Autre élément essentiel : EDGY est publié en open source. Cela signifie que son langage, ses définitions et ses supports sont accessibles à tous, libres d’utilisation et d’adaptation, sans verrou propriétaire. Là où la plupart des notations ou méthodes sont portées par des organismes normatifs fermés ou par des éditeurs qui en contrôlent l’usage, EDGY a été pensé comme un bien commun, évolutif, que chacun peut s’approprier. Cette ouverture garantit sa diffusion, mais aussi sa légitimité : ce n’est pas la méthode d’un cabinet ou d’un fournisseur, c’est un langage collectif conçu pour que chacun puisse y contribuer.

Les trois facettes d’EDGY : identité, expérience, architecture

EDGY repose sur trois piliers.

L’identité qui est ce qui définit une organisation : sa mission, ses valeurs, sa culture, ses promesses. Elle ne se réduit pas à un slogan marketing, mais elle en est la source. C’est l’identité qui fait que face à un même challenge deux entreprises auront une approche différence, qu’une choisira par exemple de répondre à un problème en valorisant la vitesse, quand une autre, face au même défi, choisira la fiabilité.

L’expérience qui est ce que vivent réellement les clients, les employés, les partenaires. Elle est la traduction tangible de l’identité. Une valeur proclamée n’existe que si elle se retrouve incarnée dans les interactions.

L’architecture, enfin, regroupe les capacités, les ressources, les systèmes, les processus.
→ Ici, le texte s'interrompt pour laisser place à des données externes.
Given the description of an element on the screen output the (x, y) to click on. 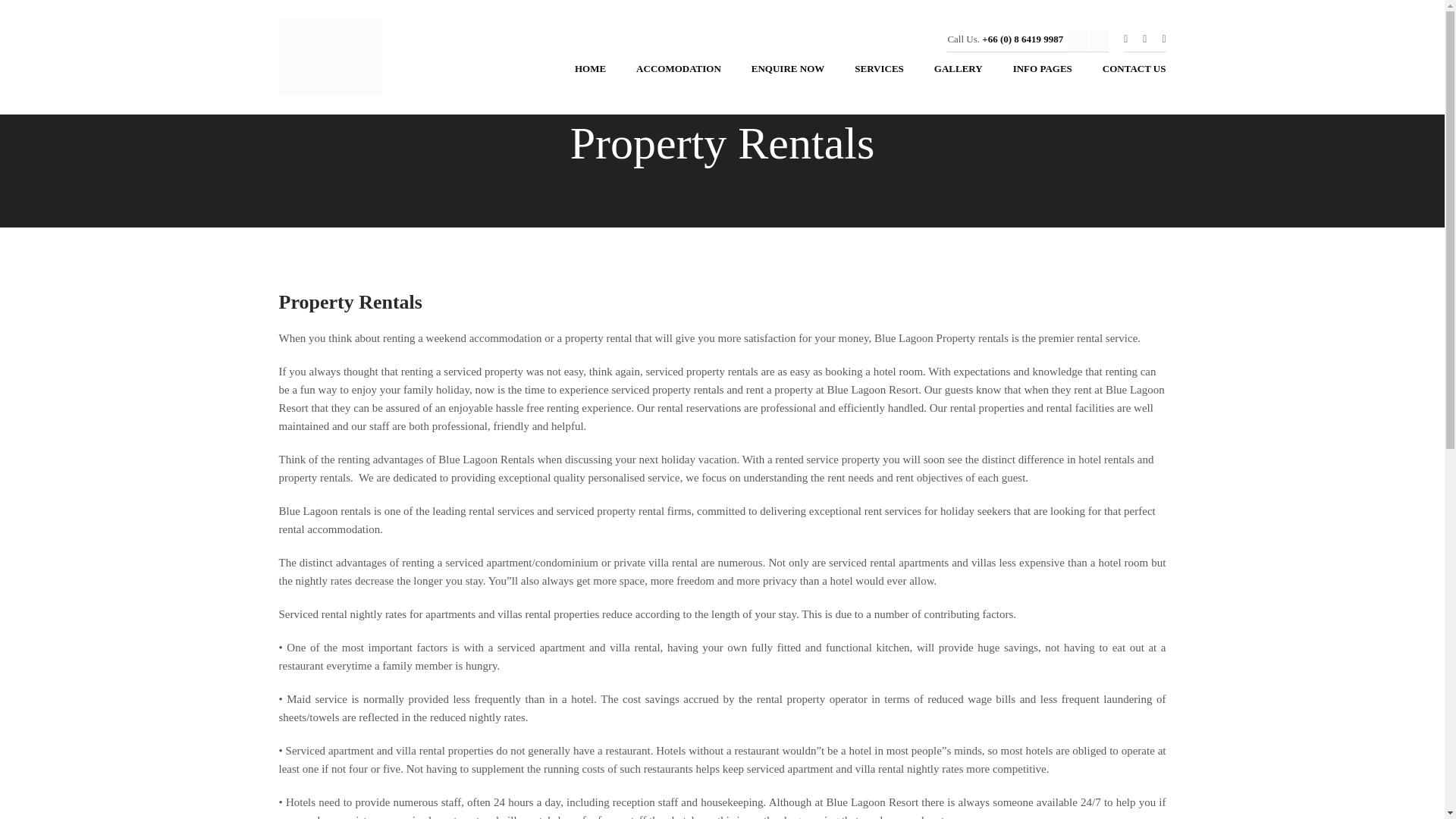
GALLERY (957, 72)
ENQUIRE NOW (788, 72)
INFO PAGES (1042, 72)
ACCOMODATION (678, 72)
SERVICES (879, 72)
HOME (590, 72)
Given the description of an element on the screen output the (x, y) to click on. 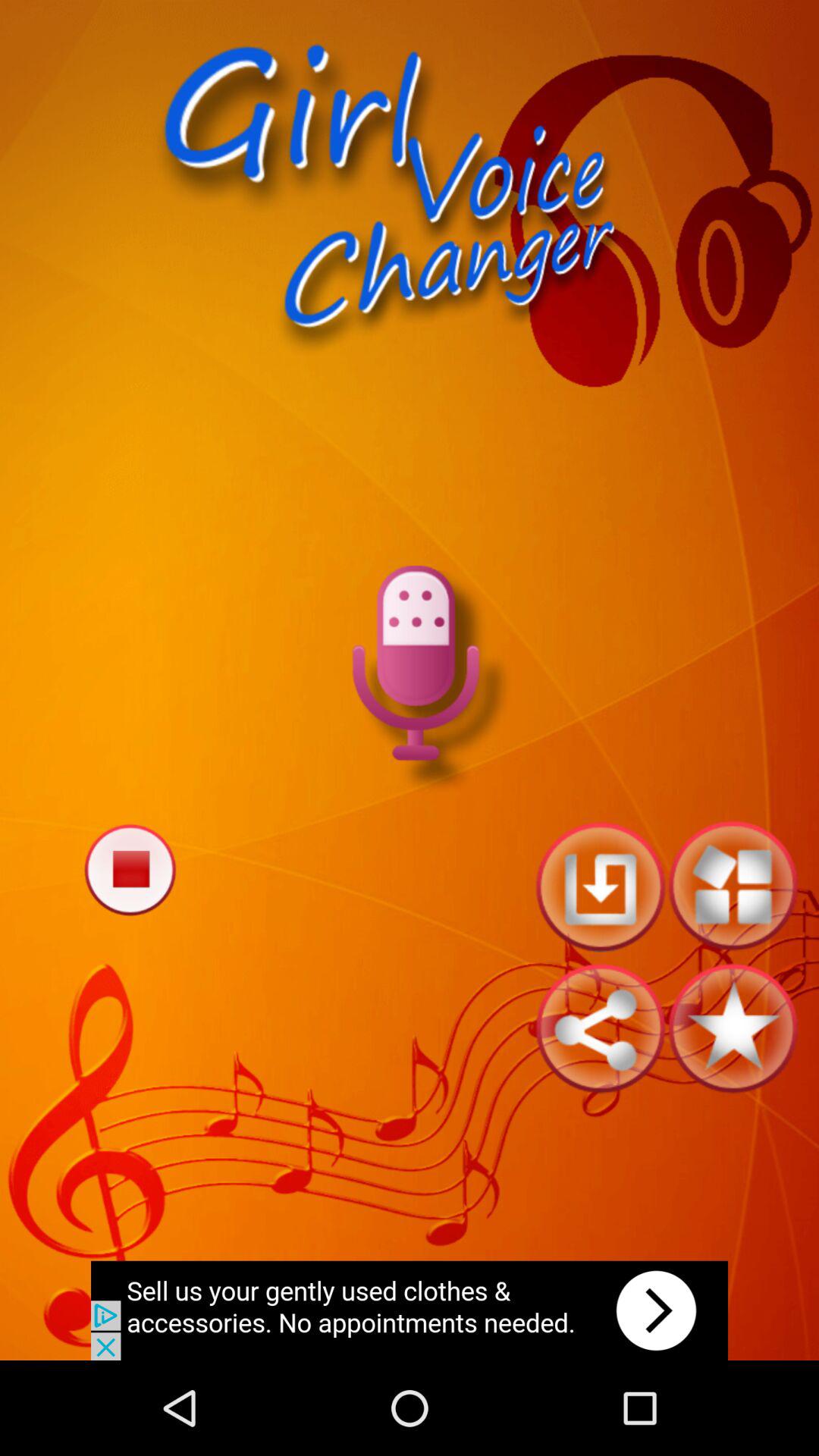
share to site (600, 1028)
Given the description of an element on the screen output the (x, y) to click on. 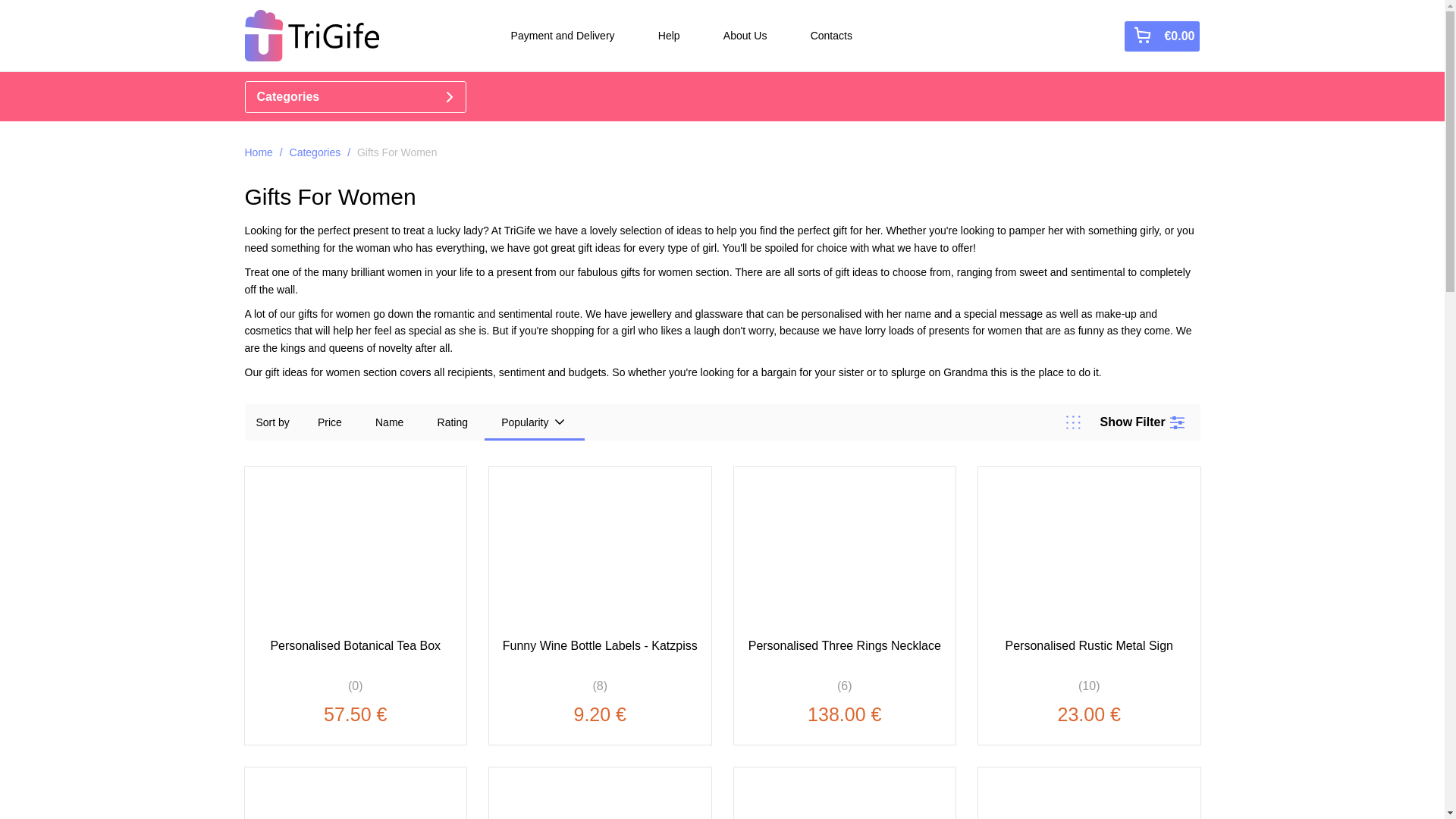
Rating (452, 422)
Categories (314, 152)
Price (329, 422)
Popularity (534, 422)
About Us (745, 35)
Funny Wine Bottle Labels - Katzpiss (600, 654)
Personalised Three Rings Necklace (843, 654)
Name (389, 422)
Personalised Botanical Tea Box (355, 654)
Personalised Rustic Metal Sign (1089, 654)
Payment and Delivery (562, 35)
Categories (354, 97)
Show Filter (1143, 422)
Home (258, 152)
Contacts (831, 35)
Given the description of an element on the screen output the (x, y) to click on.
C’est la mécanique, souvent invisible, mais indispensable qui transforme l’identité en expérience.

EDGY oblige à articuler ces trois facettes. Une promesse d’identité doit trouver son équivalent dans une expérience vécue. Chaque expérience doit être soutenue par une capacité opérationnelle car sans cela, la promesse n’est pas supportée ce qui est la cause la plupart des échecs stratégiques.

EDGY ne se limite pas à un cadre conceptuel : il se matérialise visuellement par des cartes très lisibles. Chaque élément est représenté par un bloc coloré, placé dans la facette qui lui correspond, et relié aux autres par des flèches ou des arborescences simples. Contrairement aux notations complexes où la symbolique devient un obstacle, EDGY privilégie une grammaire visuelle minimale : quelques couleurs, des formes basiques, trois types de relations (flow, link, tree). C’est cette simplicité qui permet à un dirigeant, un designer et un opérationnel de comprendre la même carte sans avoir besoin de dictionnaire.

On peut imaginer une entreprise affirmant être réactive. C’est inscrit dans son identité. Elle promet donc un parcours client fluide, sans attente inutile. Mais si, dans son architecture, chaque décision commerciale passe par trois niveaux hiérarchiques et un ERP rigide ce qui fait que la promesse ne se traduit jamais. L’expérience vécue est lente, et la marque se décrédibilise. EDGY montre ce décalage, car il met en face d’une promesse une capacité qui manque.

Zones blanches et points de friction : voir ce qui ne se voit pas

Même sans avoir pratiqué EDGY, il n’est pas compliqué de comprendre son potentiel car il met en évidence des choses qui étaient implicites, tues, masquées par des discours rassurants ou simplement le décalage entre la vision que les dirigeants ont de leur entreprise et la réalité du terrain. Un très bon moyen, donc, de ne plus laisser trainer d’éléphants dans la pièce.

EDGY peut, à mon avis, aider à identifier deux types de sujets qui me semblent essentiels dans une logique d’amélioration voire de transformation d’une organisation : les zones blanches et les points de friction.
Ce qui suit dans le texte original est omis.